This classic rhyme from the era of the camps still lives on today. It’s of course easy to assert that it’s exaggerated and that the short summer in Kolyma is hot and sunny, but in actuality Kolyma was an arctic prison, which effectively prevented any attempts at escape. When it was fifty or sometimes even minus sixty degrees Celsius, the camp commanders would decide that it was too cold to work in the goldmines so the convicts were allowed to stay inside instead. Inside there was a heating stove that met the needs of hundreds of prisoners, but seldom any firewood for it. The weak, those who couldn’t push their way towards the last remnants of heat from the stove, just froze and were carried away in the morning.   
    Shalamov writes that he woke up with his hair frozen to his bunk.
    Today the Bay of Nagaev consists of wooden barracks constructed from driftwood and left over lumber from refuse dumps. The buildings tilt and look tired; fencings are short of planks, while some houses have simply fallen down. Vitali tell us that those who lived by the docks were privileged.
    ‘They could choose the women they wanted when the slaveships arrived. It was something that also benefited the slaves. Anything was better than ending up in the mines,’ he says.
    
Those who lived in the wooden barracks at the time were usually former convicts who had served a ten or fifteen year sentence in the ’camps’ and now lived as ’free’ men in Magadan. There was no real freedom as the convicts were seldom allowed to leave the town. When Shalamov had served his first sentence he was interned for a month with a ration consisting of 300 grams of bread a day. He was accused of harbouring sympathies for the Nazi offensive against the Soviet Union.    

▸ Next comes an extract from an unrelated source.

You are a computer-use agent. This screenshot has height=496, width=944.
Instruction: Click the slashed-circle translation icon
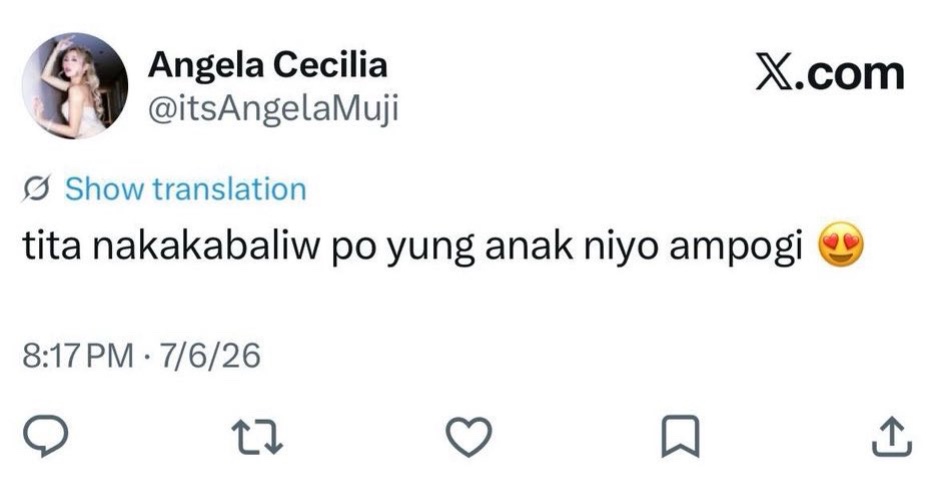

    ’I haven’t read a newspaper in six years and don’t know what offensive you’re talking about,’ replied Shalamov.
    In addition to this Shalamov had said that the Russian author and Nobel prizewinner Ivan Bunin was a great author.
    ‘Certainly, he’s a Great Russian author. Can I be sentenced for saying that?’ a demoralised Shalamov wonders.
    ‘Yes, you can. You’re an emigrant and an enemy,’ they reply.
    In June 1942 Shalamov was sentenced to an additional ten-year sentence with the help of evidence from four ’witnesses’.
    It was scant consolation for Shalamov that the ten-year sentence was an indirect admission of his innocence. The scale of sentencing was such in the harsh years of the 1930s.  We meet a woman in her forties in the Nagaev Bay. She has soft features and is wearing a dress with a flowery pattern as well as black slippers. She is carrying in coal and water from the street.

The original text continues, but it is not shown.